More visitors are opting to sleep in tree houses because they care about forest conservation. When a tree generates more income standing than felled, people have incentive to keep it alive.

Wherever you're traveling in Costa Rica, you'll likely be near a tree house of some kind. There are tree house rentals, tree house hotels, tree house resort communities, tree house restaurants and even a tree hostel. But a word of caution: many internet ads for "tree houses" are actually offering regular houses near trees or on stilts. These are our picks of the best real tree houses in Costa Rica, but do feel free to branch out.

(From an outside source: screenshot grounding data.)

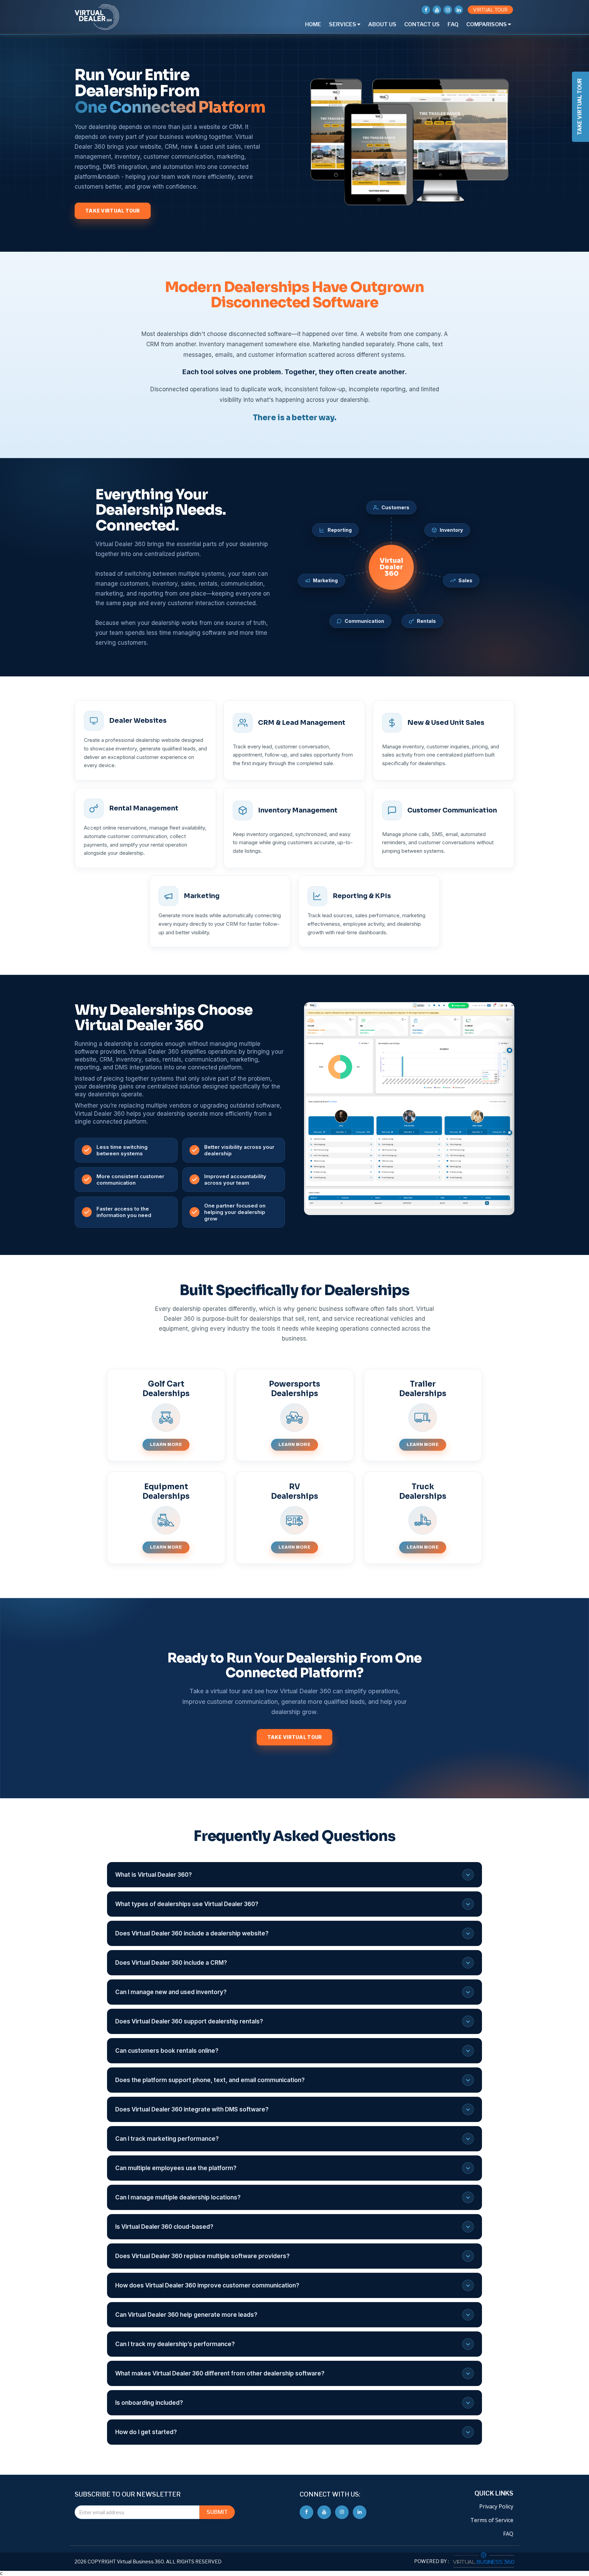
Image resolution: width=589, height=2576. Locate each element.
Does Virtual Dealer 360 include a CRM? (171, 1962)
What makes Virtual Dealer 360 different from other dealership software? (219, 2373)
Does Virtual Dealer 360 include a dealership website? (192, 1933)
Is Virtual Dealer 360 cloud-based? (164, 2226)
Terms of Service (491, 2520)
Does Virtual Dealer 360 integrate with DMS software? (192, 2109)
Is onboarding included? (149, 2402)
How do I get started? (146, 2432)
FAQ (453, 24)
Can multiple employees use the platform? (176, 2168)
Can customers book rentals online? (166, 2050)
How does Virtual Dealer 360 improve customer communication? (207, 2285)
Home (313, 24)
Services (343, 24)
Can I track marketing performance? (167, 2138)
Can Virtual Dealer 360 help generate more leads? (186, 2314)
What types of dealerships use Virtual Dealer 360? (186, 1904)
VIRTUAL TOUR (490, 10)
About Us (382, 24)
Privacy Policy (496, 2506)
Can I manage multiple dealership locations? (178, 2197)
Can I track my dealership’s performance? (175, 2344)
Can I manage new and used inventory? (171, 1992)
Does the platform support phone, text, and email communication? (210, 2080)
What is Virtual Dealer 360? (153, 1874)
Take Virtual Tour (112, 211)
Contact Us (422, 24)
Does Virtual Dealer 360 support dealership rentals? (189, 2021)
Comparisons (487, 24)
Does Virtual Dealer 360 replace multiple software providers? (202, 2256)
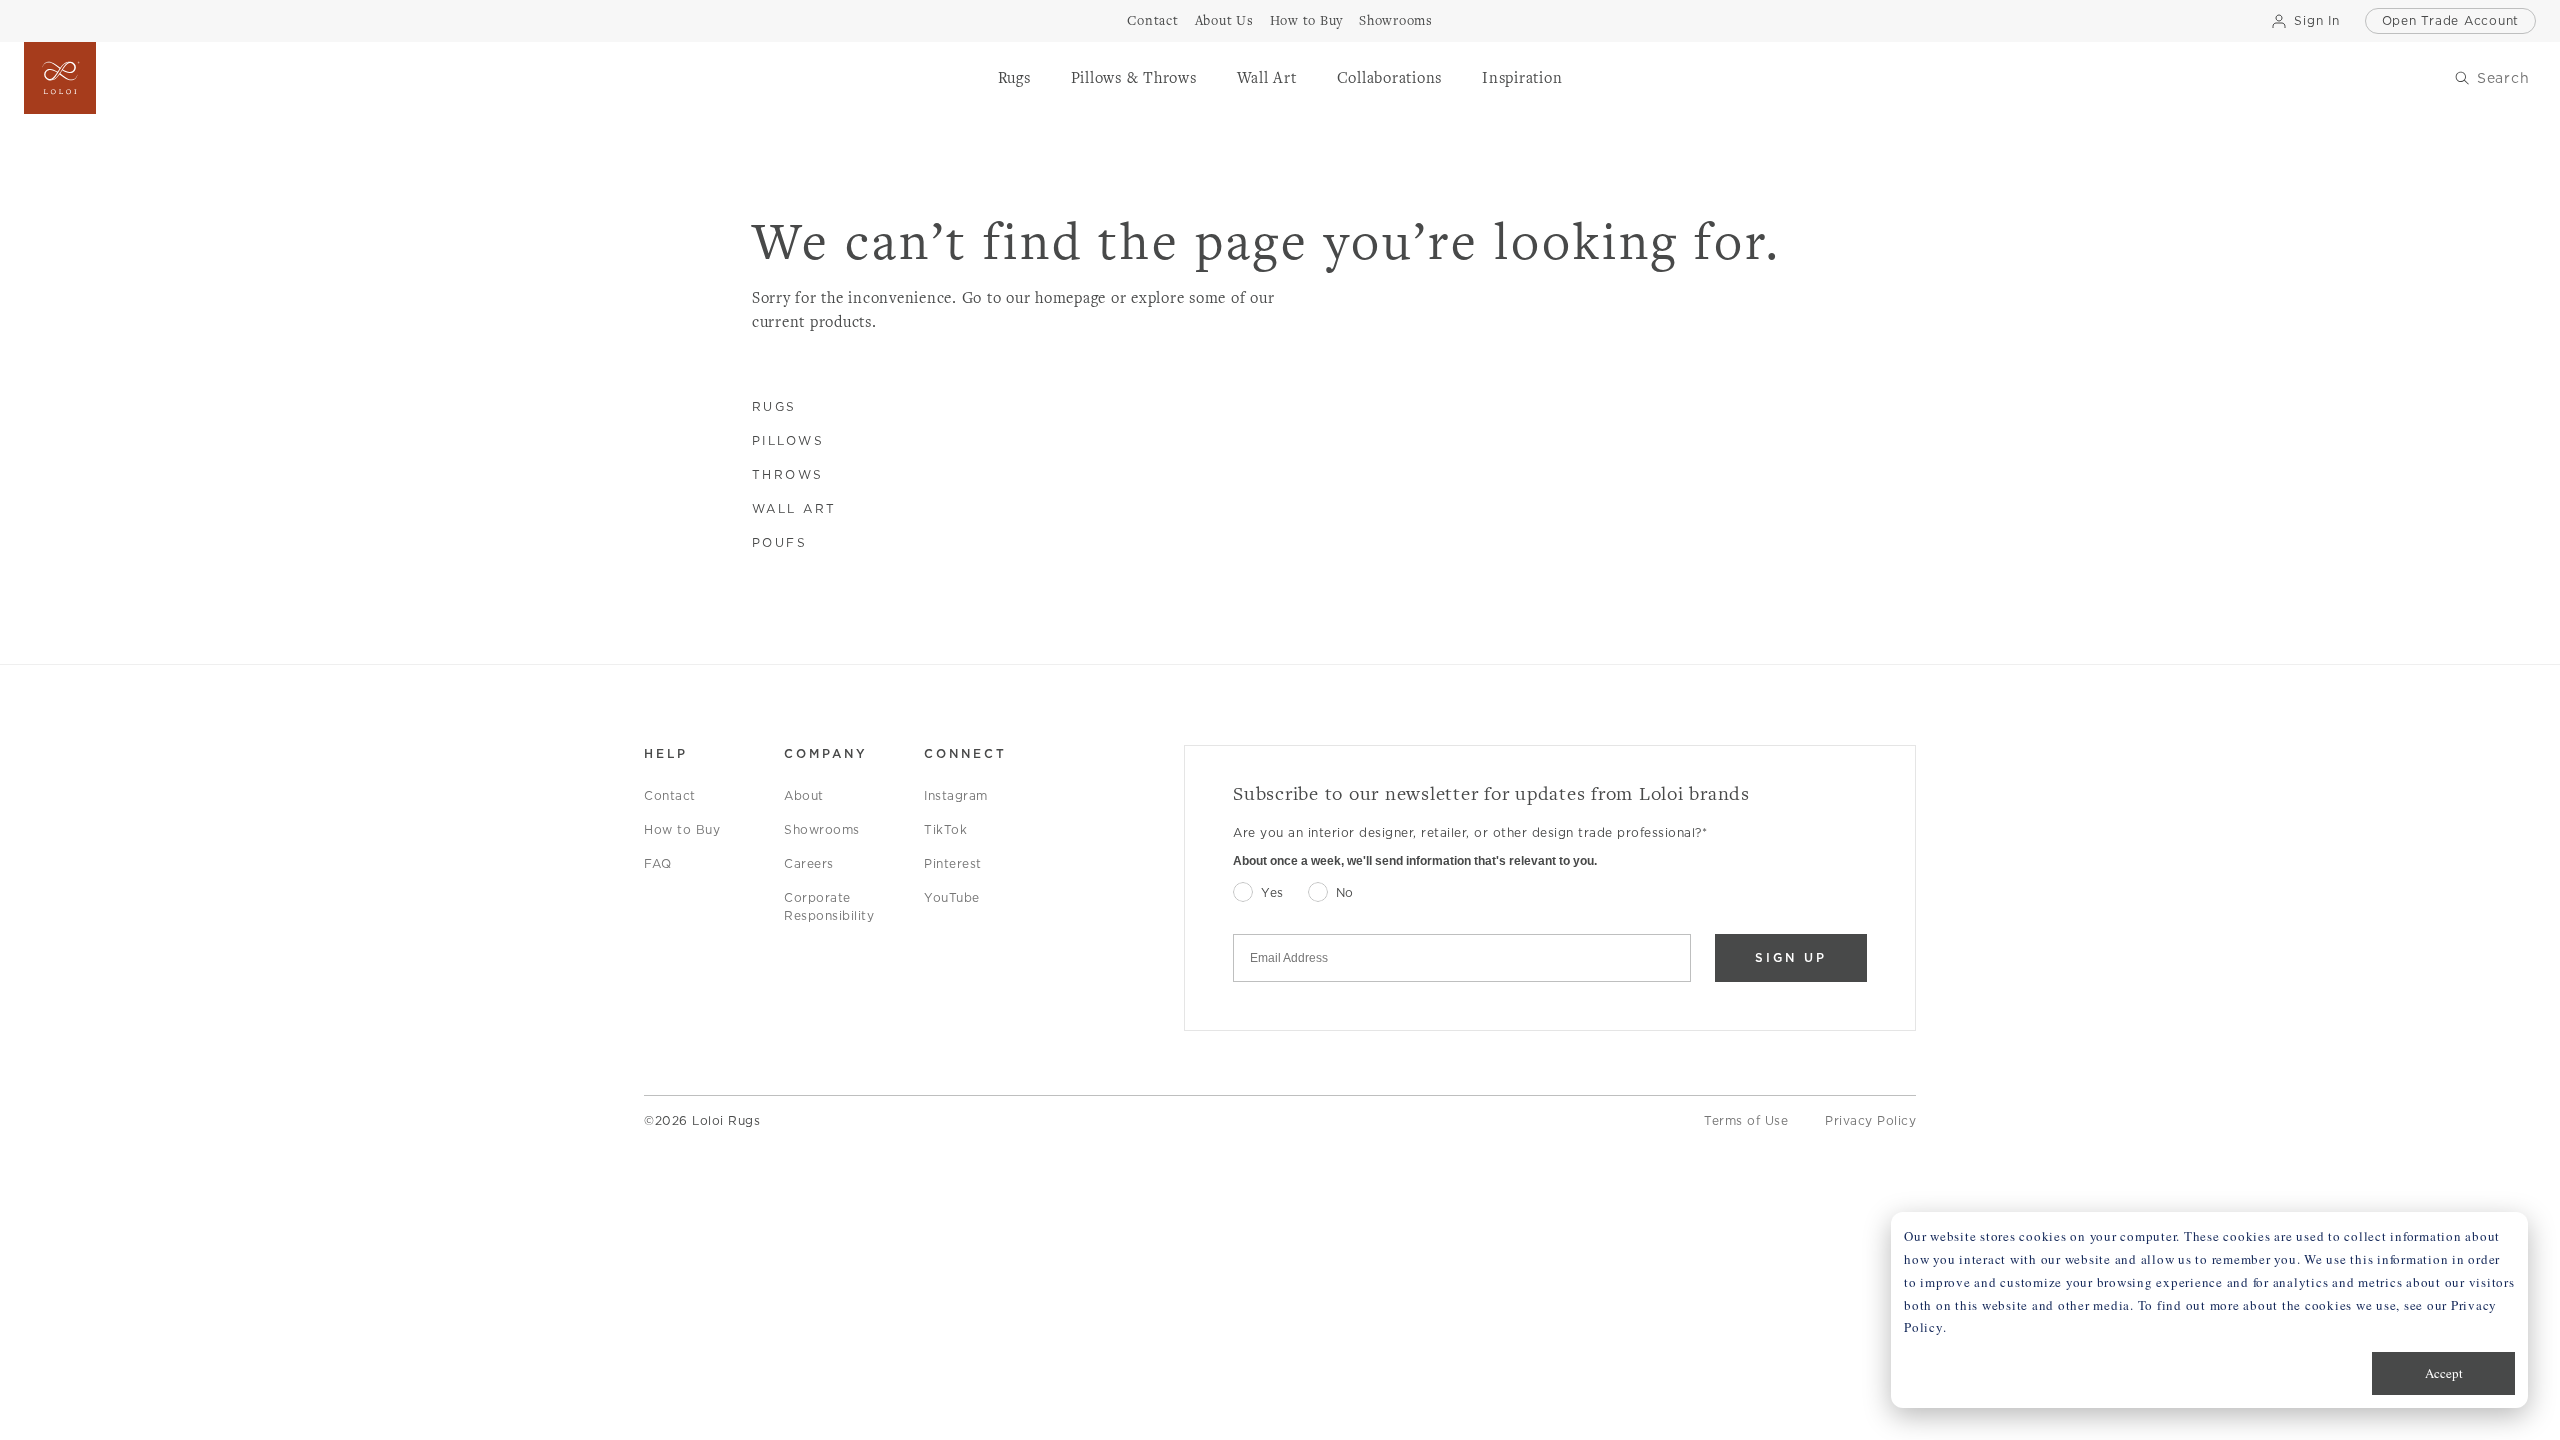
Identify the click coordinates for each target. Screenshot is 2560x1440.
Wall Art (794, 508)
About (804, 795)
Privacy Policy (1870, 1120)
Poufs (780, 542)
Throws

People standing in a tree house at Nature Observatorio, Costa Rica
The tree house at Nature Observatorio requires guests to ascend via rope and harness © Nature Observatorio

Nature Observatorio

For a sense of what it's like to live in a primary forest’s canopy, spend the night at Nature Observatorio in the Gandoca-Manzanillo Wildlife Refuge. Getting there involves a 45-minute hike in the jungle and then an 80-foot climb up a rope ladder strung over an old-growth Nispero tree. You're strapped into a harness for this feat and then sent up baskets with all your meals. The circular, two-level deck sleeps four, and guests often encounter all manner of other tree dwellers, including monkeys, toucans, iguanas and kinkajous.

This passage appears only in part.